If a patient with a history of bariatric surgery has the aforementioned symptoms and signs of abdominal inflammation were detected during the examination, the imaging procedure to be used to confirm the leak is computed tomography. Before the CT scan, the patient is given a water-soluble contrast agent and a tomography is taken. The diagnosis is confirmed if this contrast agent leaks out of the gastrointestinal tract in the presence of leakage. In such a case, the first thing to be done should be ensured that the patient's oral feeding is stopped and fed through the vein. Thus, excess liquid and food waste are prevented from escaping into the abdominal cavity in the first place. In order to reduce the acid secretion in the stomach and try to reduce the amount of acid escaping into the abdomen, drugs that prevent the release of stomach acid like pantoprazole should be given. In order to suppress the inflammatory reaction in peritoneum, antibiotics are given through the vein. If the abscess pouch seen in the tomography is large enough to be drained by placing a catheter from the outside, a catheter that is placed in the abscess cavity accompanied by ultrasound or tomography will discharge it. If less than 14 days have passed since the patient's surgery after the abscess drainage, the healing in the staple line is expected to strengthen sufficiently. In this process, if the amount of daily discharge coming from the catheter decreases gradually, it can be continued that almost a quarter of the cases are closed only by drainage. If there is no tendency to close spontaneously, endoscopic examination is performed in patients who have completed the 14th day and the leak location and size is determined. Coated stents, clip applications or internal drainages can be performed with the endoscope to cover the leak line so that the patient can be fed orally. If the leak is not closed with these methods, a second surgical intervention may be required, which is a very low possibility. In experienced centers, the rate of leakage is less than 1%; the rate of secondary surgery due to leakage is below one thousandth.

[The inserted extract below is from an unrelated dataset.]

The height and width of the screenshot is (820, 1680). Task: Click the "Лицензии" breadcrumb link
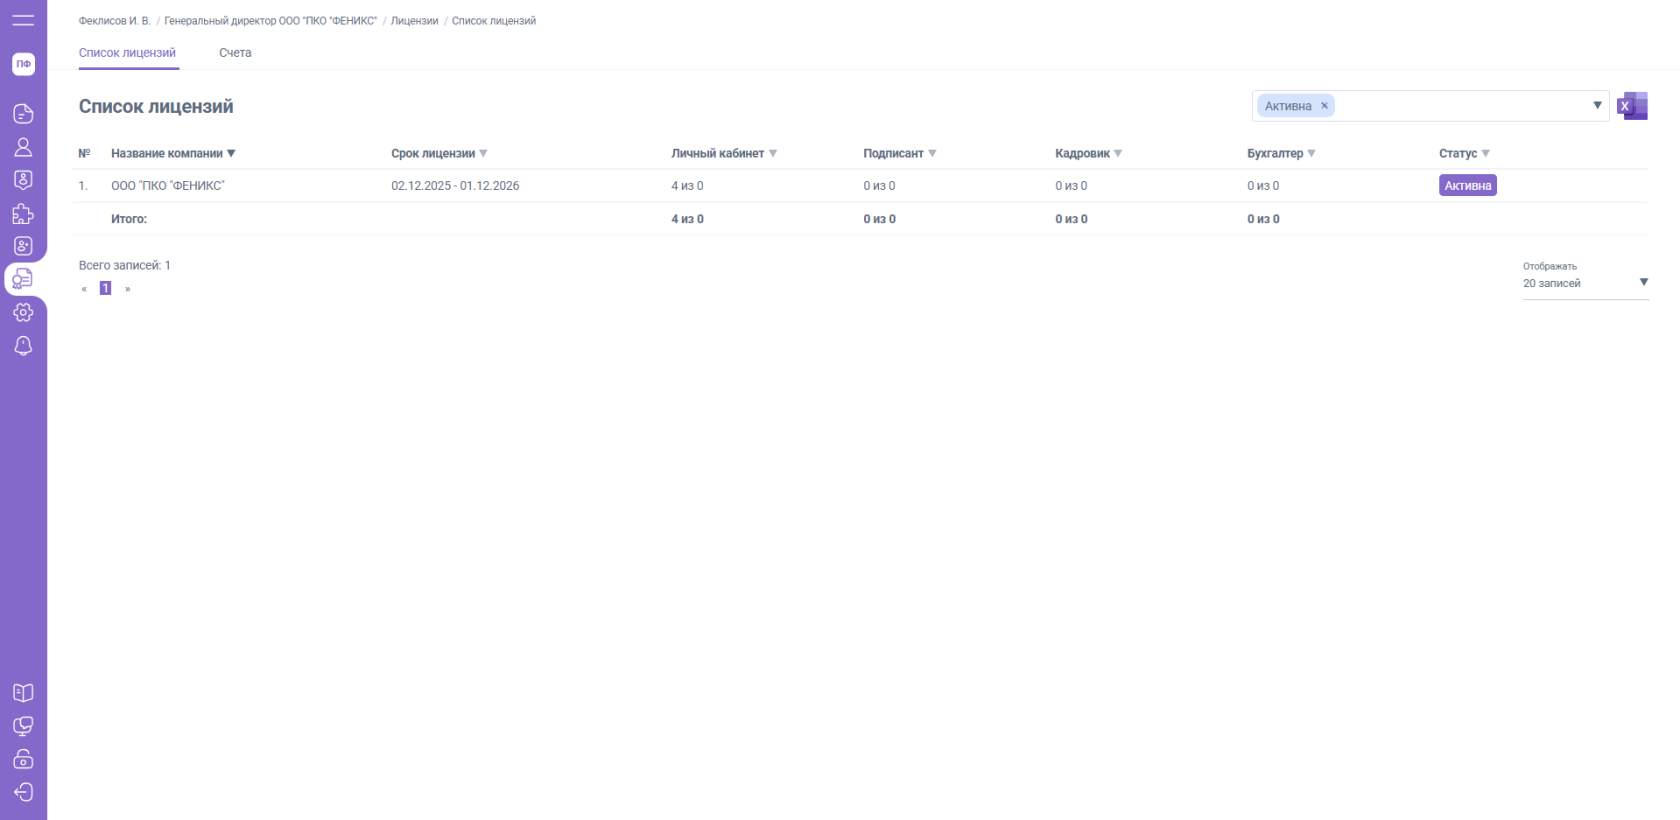pyautogui.click(x=414, y=21)
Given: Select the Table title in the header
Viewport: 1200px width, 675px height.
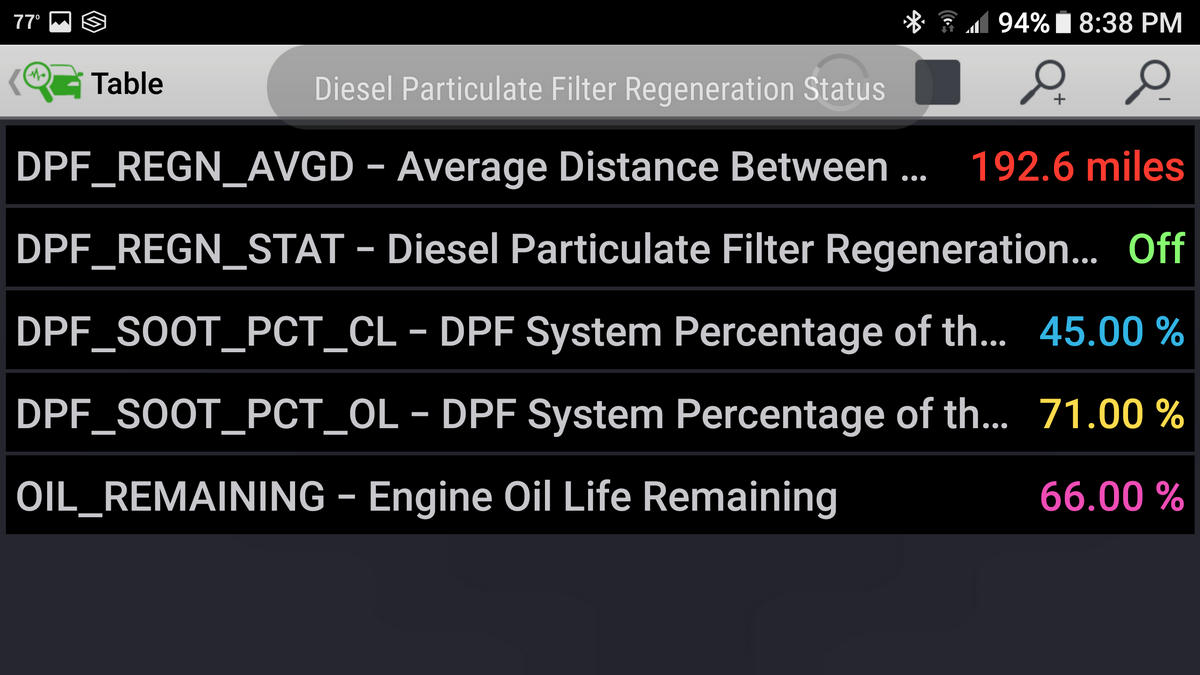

The risk of leakage is a situation that decreases day by day as the patient continues to improve on the stomach's staple line. Today, most of the leaks are of the type we call acute leak and it happens within the first 3 days. However, the latest leak reported in the literature is at the 18th month. However, this is a speculative diagnosis. Because we have no knowledge of endoscopical findings of the patient one week ago. In other words, this patient had an ulcer in the stapling line and it is not known whether it was pierced. The 18th month is a period where wound healing almost ends. No tissue cut and sewn will gain 100% of its former strength. 80% at the end of the first month, 92% at the 6th month and 98% at the 12th month. The 80% force reached in the first month is a very good healing rate. In order to safely complete the period of leakage, the patient should not drink fast liquid, increase the internal pressure of the stomach, do not consume carbonated drinks, and take solid food until the first month.